(Reuters) – The S&P 500 and Nasdaq touched all-time highs on Thursday as hopes of a swift COVID-19 vaccine-driven recovery and economic stimulus eased immediate worries about rising coronavirus cases and dismal economic data.
Boeing Co jumped about 6% after budget airline Ryanair ordered 75 additional 737 MAX jets with a catalogue value of $9 billion, throwing a commercial lifeline to the embattled U.S. planemaker.
Heavyweight Tesla Inc’s 3% gain provided the biggest support for the Nasdaq after Goldman Sachs upgraded the stock to “buy” in the run-up to the electric-car maker’s addition to the S&P 500.
The number of Americans filing first-time claims for jobless benefits fell last week, but remained extraordinarily high at 712,000 while a separate survey showed U.S. services industry activity slowed to a six-month low in November.

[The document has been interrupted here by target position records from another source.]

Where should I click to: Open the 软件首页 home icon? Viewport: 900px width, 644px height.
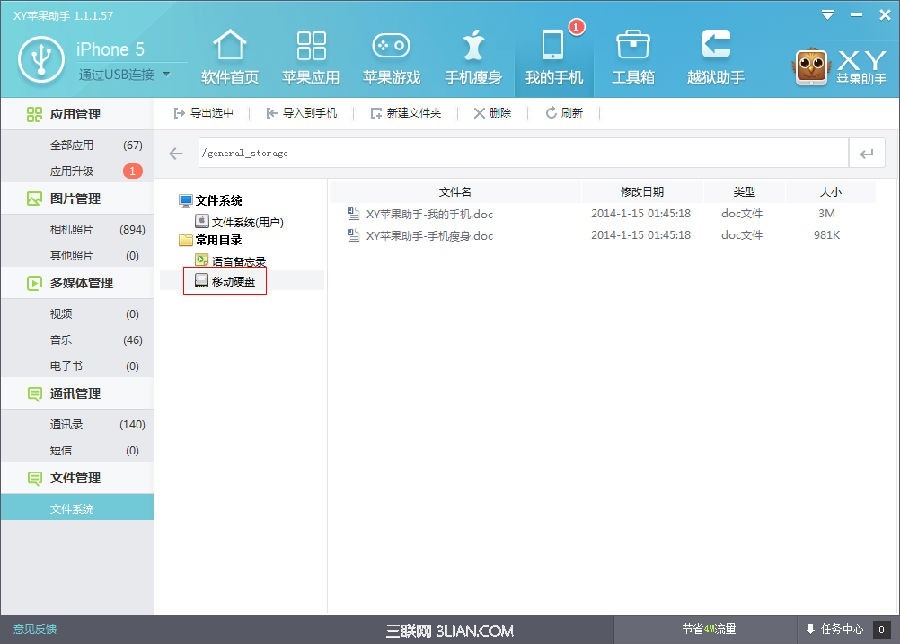pyautogui.click(x=230, y=57)
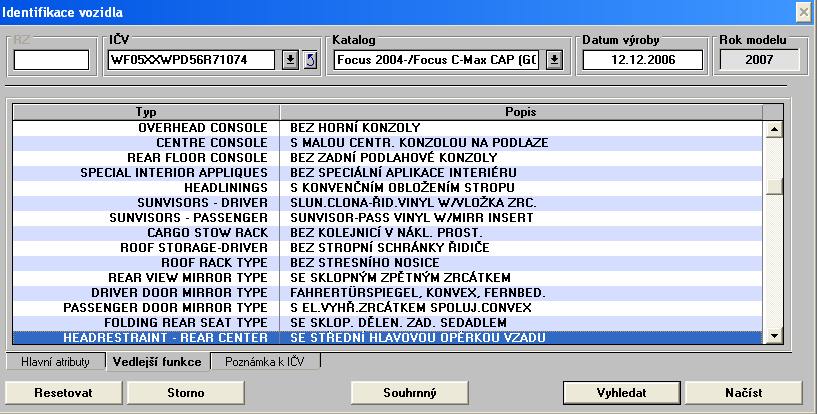
Task: Select the Vedlejší funkce tab
Action: coord(157,361)
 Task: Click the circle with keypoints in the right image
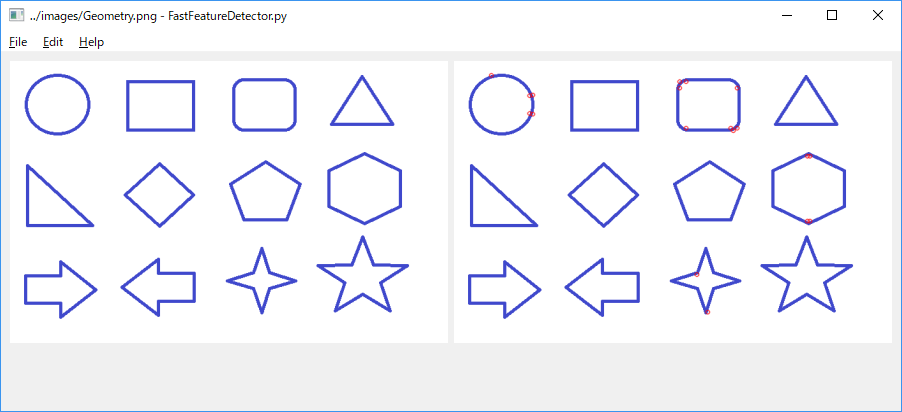point(502,104)
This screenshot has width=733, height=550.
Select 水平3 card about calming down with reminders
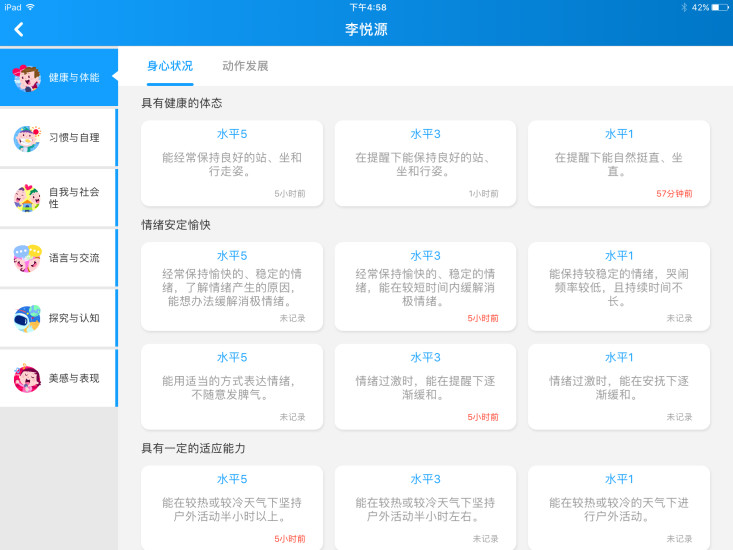[425, 387]
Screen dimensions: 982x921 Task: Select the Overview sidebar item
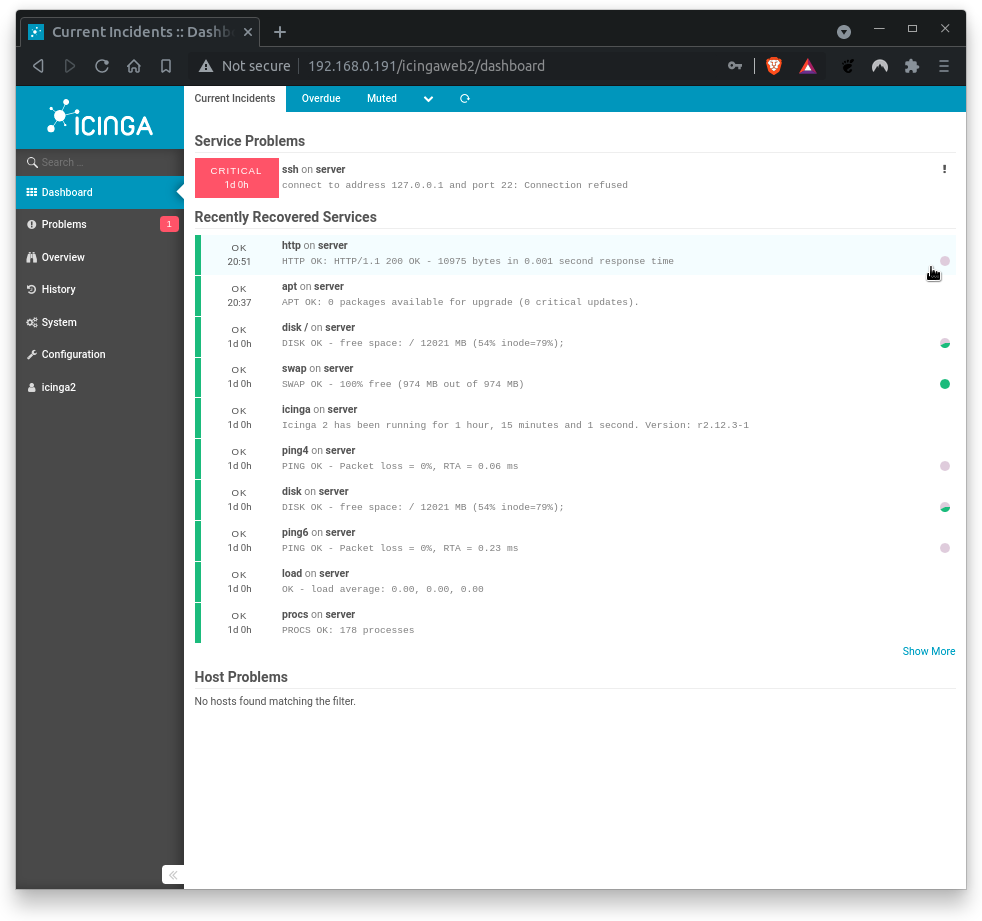pyautogui.click(x=61, y=257)
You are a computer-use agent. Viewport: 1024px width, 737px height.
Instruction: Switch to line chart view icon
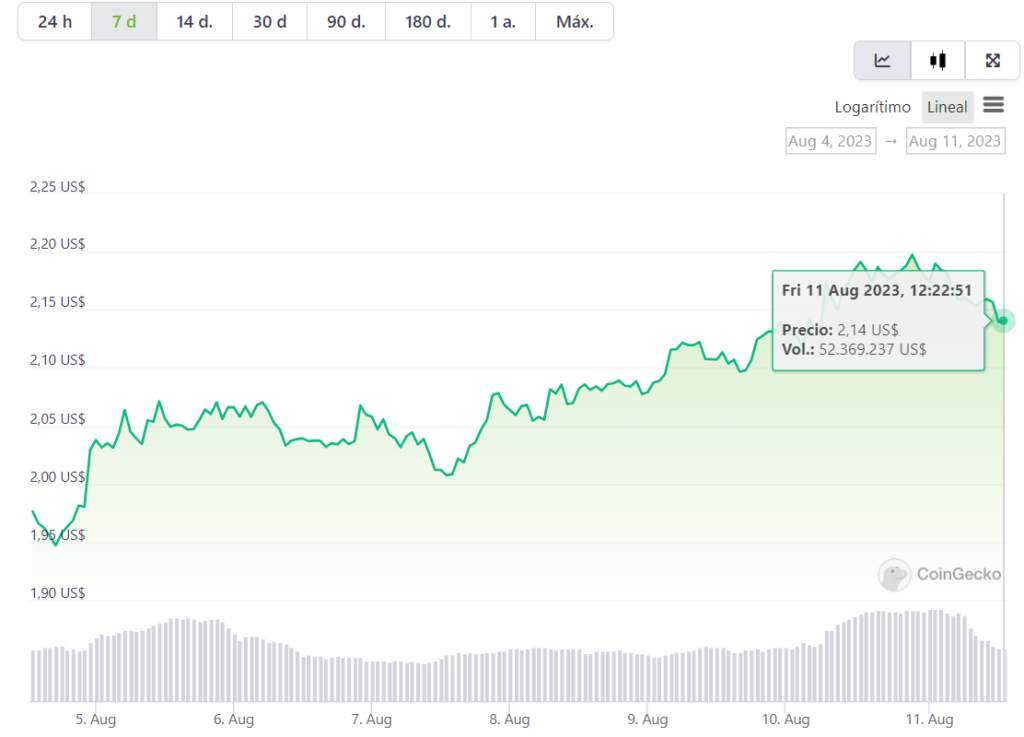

“As long as the timeline for the vaccine roll out continues to make sense investors are willing to look past near-term weakness in the economy and a growing number of COVID cases that could very well grow over the next several weeks,” said Michael Sheldon, executive director and chief investment officer of RDM Financial Group at Hightower.
There were also early signs that a $908 billion bipartisan proposal could be gaining traction as a negotiating tool, even though Republicans and Democrats in Congress remained unable to smooth out differences over the next coronavirus relief package.
The head of the U.S. Centers for Disease Control and Prevention warned on Wednesday the country will face the grimmest health crisis yet over the next few months.
At 10:26 a.m. ET, the Dow Jones Industrial Average rose 119.10 points, or 0.40%, to 30,002.89, the S&P 500 gained 10.22 points, or 0.28%, to 3,679.23 and the Nasdaq Composite gained 80.29 points, or 0.65%, to 12,429.65.
Seven of the 11 major S&P sectors were higher, with industrial and real estate sectors posting the sharpest percentage gains.
Financials, utilities and consumer staples were in the red.
Progress in developing a working COVID-19 vaccine before the end of the year has driven the Wall Street’s main indexes to record levels recently.
Industrial conglomerate 3M Co’s shares gained 0.4% as the company unveiled plans to cut about 2,900 jobs globally and scale back on investments in slower-growing markets as part of a restructuring.
Cloud-security provider Zscaler Inc advanced 11% as it reported better-than-expected first-quarter revenue and adjusted profit.
Waddell & Reed Financial surged 49%, extending gains from the previous session, after Australia’s Macquarie Group announced a deal to buy the wealth manager for $1.7 billion.
Advancing issues outnumbered decliners by a 2.1-to-1 ratio on the NYSE and by a 1.7-to-1 ratio on the Nasdaq.
The S&P 500 posted 23 new 52-week highs and no new low while the Nasdaq recorded 192 new highs and six new lows.